We hope not, and today we saw President Obama share our conviction that Guantánamo must close. He, too, harkened to a future where the US still holds people indefinitely and without charge:
And if, as a nation, we don’t deal with this now, when will we deal with it? Are we going to let this linger on for another 15 years, another 20 years, another 30 years? If we don’t do what’s required now, I think future generations are going to look back and ask why we failed to act when the right course, the right side of history, and of justice, and our best American traditions was clear.
The immediate reaction from many members of Congress and other public officials was disdain for President Obama’s commitment to closing Guantánamo. Exploiting the public’s fear and genuine need for security, they argued Guantánamo should stay open –implicitly, until the 91 men who are held there die, and longer still. They want Guantánamo to remain open indefinitely, as a permanent offshore prison for anyone who might be captured in this global, apparently endless war.

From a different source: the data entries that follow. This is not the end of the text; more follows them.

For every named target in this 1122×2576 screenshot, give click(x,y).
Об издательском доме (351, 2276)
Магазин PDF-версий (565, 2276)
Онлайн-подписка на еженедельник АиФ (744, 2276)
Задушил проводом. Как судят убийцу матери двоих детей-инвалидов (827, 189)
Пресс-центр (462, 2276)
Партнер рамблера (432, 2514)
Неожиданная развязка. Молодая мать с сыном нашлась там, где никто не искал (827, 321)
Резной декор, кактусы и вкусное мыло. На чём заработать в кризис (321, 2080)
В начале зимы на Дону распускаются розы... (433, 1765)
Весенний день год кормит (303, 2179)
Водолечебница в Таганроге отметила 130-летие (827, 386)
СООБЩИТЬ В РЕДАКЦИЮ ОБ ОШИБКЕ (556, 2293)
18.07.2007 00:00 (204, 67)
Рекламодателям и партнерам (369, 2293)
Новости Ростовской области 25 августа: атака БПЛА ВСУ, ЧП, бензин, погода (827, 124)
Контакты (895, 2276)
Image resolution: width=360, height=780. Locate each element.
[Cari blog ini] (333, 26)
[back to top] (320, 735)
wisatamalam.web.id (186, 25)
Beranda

The stakes are nothing less than this:
- Will the United States keep Guantánamo open—and hold individuals without charge–for decades and decades to come?
- Will prolonged detention without charge become the U.S. norm?

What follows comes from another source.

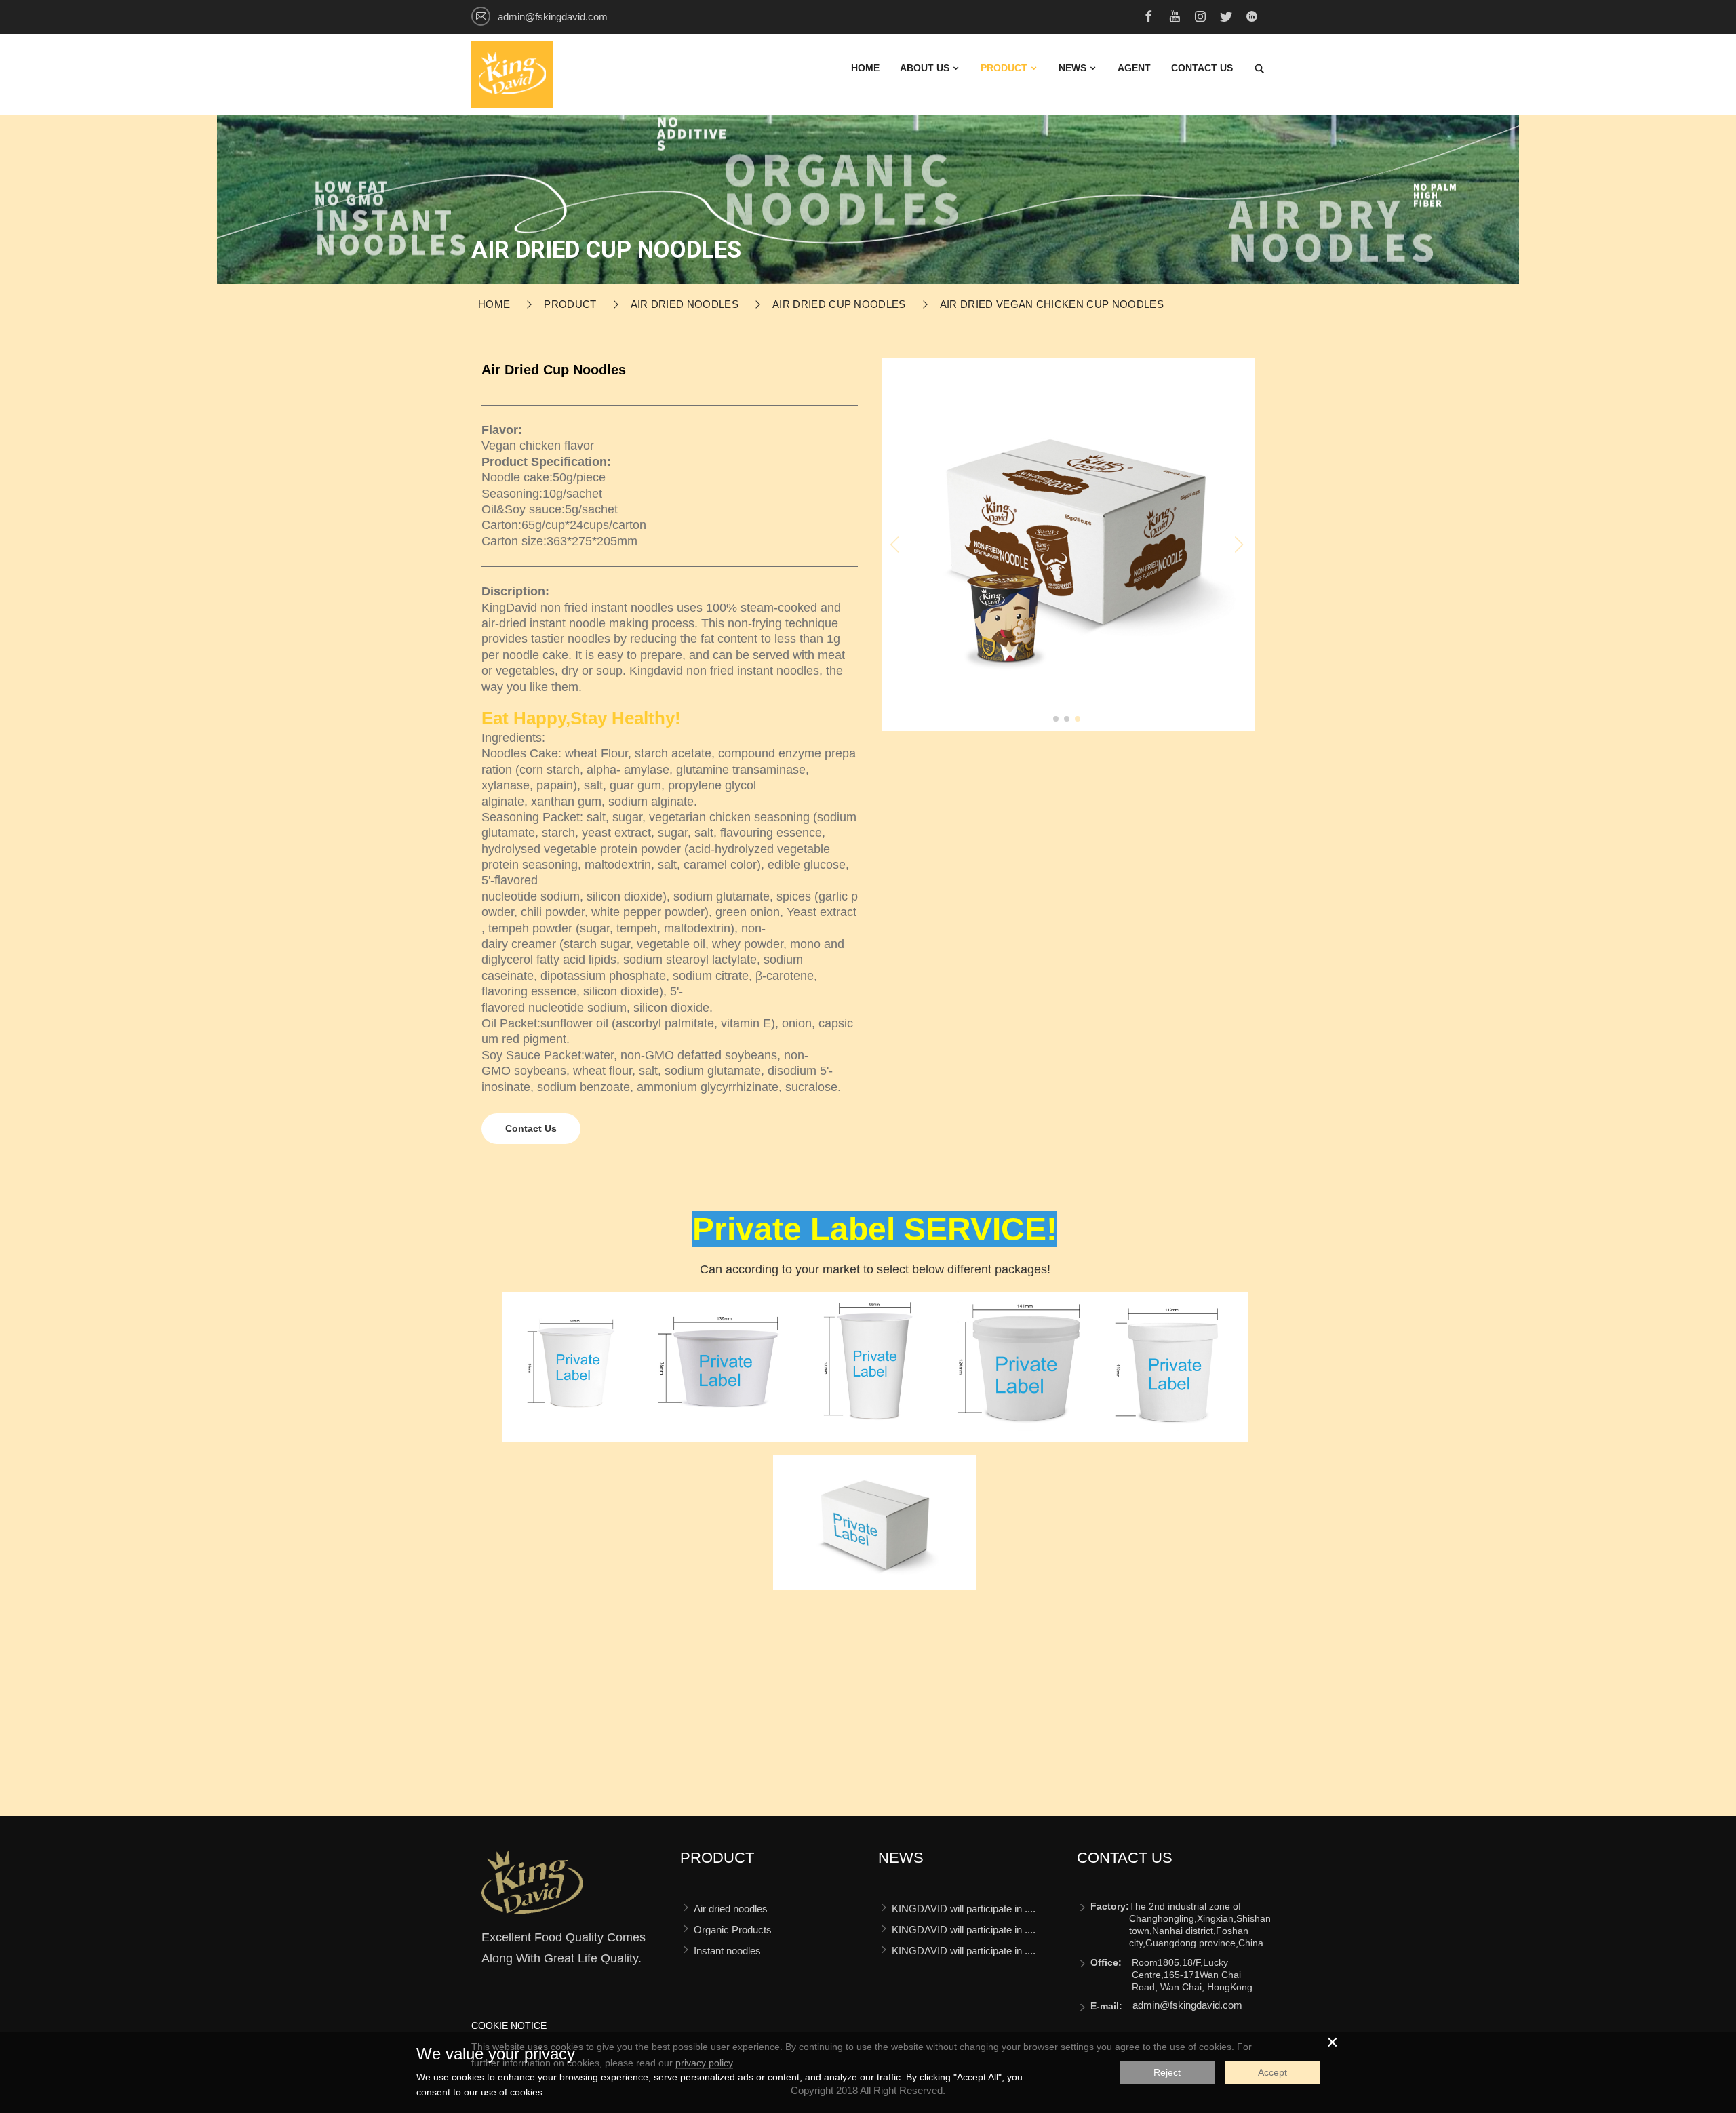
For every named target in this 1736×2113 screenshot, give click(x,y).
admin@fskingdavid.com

- Will the U.S. criminal justice system exist in parallel with a system of Life In Prison Without Charge?
We strongly disagree with aspects of the Obama administration’s plan to close Guantánamo, including using military commissions that by design fail to meet international fair trial standards. And we are disturbed by President Obama’s proposal to relocate a number of detainees to the U.S. mainland for detention without charge. That would recreate Guantanamo at home, entrench its fundamental flaws and further perpetuate the violations of international law associated with it.
But we are gratified that President Obama has in some ways rejected the fear, hate and ignorance that underlie the continued existence of Guantánamo. What he did not mention today is the serious risk that the phenomenon of Guantánamo will spread, i.e., that subsequent administrations will try to introduce preventive detention on national security grounds in the United States.
We are witnessing an alarming rise in anti-Muslim and anti-immigrant sentiment. It is easy to imagine a subsequent administration trying to fill Guantánamo —or a Guantánamo -style facility in the U.S. mainland—with new detainees. And it is all too foreseeable that U.S. courts would give deference to elastic detention standards argued for by a future administration. These standards could be applied on the basis of prejudice and fear, with echoes of some of the worst chapters of U.S. history—including Japanese internment.
We have questions for the public officials who continue to parade “national security” as justification for keeping detainees at Guantánamo:
Where does this all end? And in your vision of the future, is there any place for human rights?